There are a number of times your statement may get read, on your application initially - when you visit us and meet to talk with staff or perhaps if things in your exams don’t go exactly to plan and we have to take another look at your application.

For psychology do your best to make sure that the statement is full of key words that really relate to the subject. Tell us why you became interested, what has really interested you if you are already studying it and what your ambitions might be. Most important is to make sure that you make everything count, and to shape it to psychology if at all possible. For instance, just telling us that you were captain of the hockey team is a statement of achievement but is largely irrelevant until you make it count. Being captain may have taught you the importance of team work, of ways of motivating others, of encouraging positive behaviour change and performance - all things that find a home on a psychology degree. Things that may not immediately seem relevant could well be very useful.

If you have a part time job for interest - working in retail perhaps show how psychology can be seen there - in the advertising, signage, special offer marketing and in the way your workplace encourages you to deal with customers. There are so many ways to show that your experiences have contributed to your understanding of psychology.  What we are looking for is someone who can really see psychology around them, in the home, in the wider world and in their future. To do this you may talk about your own experience, of how you have noticed the way the media reports issues that you can see are relevant to psychology.

You may be able to show that you have looked further, beyond the classroom - and read wider. Tell us why you like a certain author or book - how you like to relax and use your spare time - and how this relates to psychology. Show that you know what psychology really is, and what a degree will provide you with. Make everything count and everything relevant - if you can do that we'll most certainly like to welcome you to study with us here in Aberystwyth.

Welsh & Celtic Studies

Personal statements are hugely important for admissions tutors. We use them to find out about your interests and the things that have led you to decide to study in Aberystwyth. Yes, we like to know facts about you, but don't be afraid to let us know something about your personality and 'what makes you tick'. Maybe you have a favourite quotation, a book that has inspired you, someone (famous or otherwise) whom you admire, a hobby, an event in your life that has shaped how you think about the world. Maybe you have an ambition to do something. Your personal statement is the ideal place to say.

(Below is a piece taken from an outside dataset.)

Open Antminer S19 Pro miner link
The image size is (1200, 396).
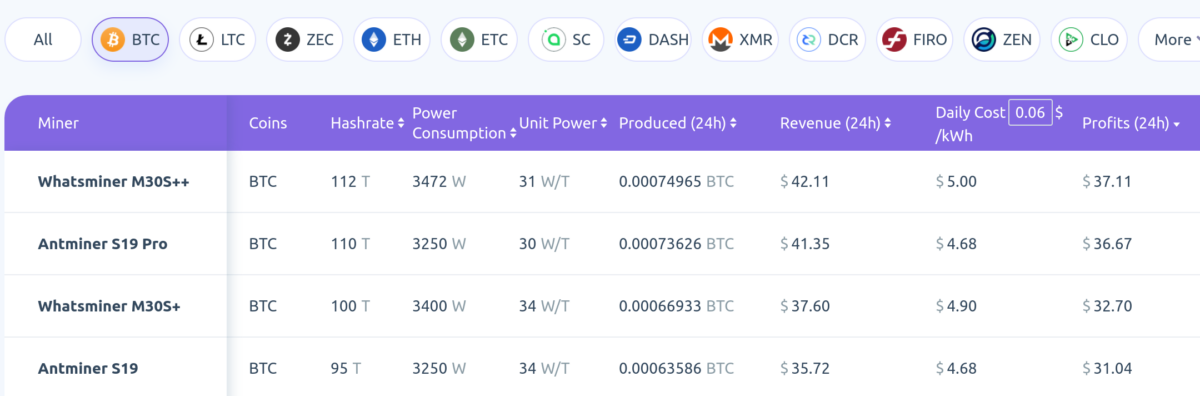(x=102, y=243)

Before you write your statement, find out about what Aberystwyth does. A good way to start is to Google our name and 'prospectus' and follow the links. You will find that we do more than teach. Do we offer any facilities that you will want to use? Are there societies you may want to join? Are you sporty? Are you interested in politics? Do you like the outdoors? It would be useful for us, too, if you say how you heard about us, and what made you apply. Find out what other people have to say, too. Search 'Aberystwyth' on Twitter and you will find out something you never knew. Guaranteed. And when you've found it, share it with us.

Your choice of subject is important too, of course - and an excellent way to introduce yourself. If you intend to study something for the first time, what has led you to choose it? There is bound to be a story. If you did the subject at A level, what makes you want to continue?  Lots of candidates mention a text they have read or an activity they have taken part in that has appealed to them. That's fine, but it is always refreshing to hear about parts of the subject that you may not have studied in class. Don't think that you only have to be positive. If there's something you can't stand, tell us why.

Above all, be honest. If you think you have a talent, share it. If anything concerns you, share it just the same. We read every word of every statement because they make our job easier. You would be surprised how useful they are, especially if you come to an Open Day later on. It really breaks the ice if we remember that you are the candidate who races pigeons or lives on a houseboat. You never know, we might have a lot in common!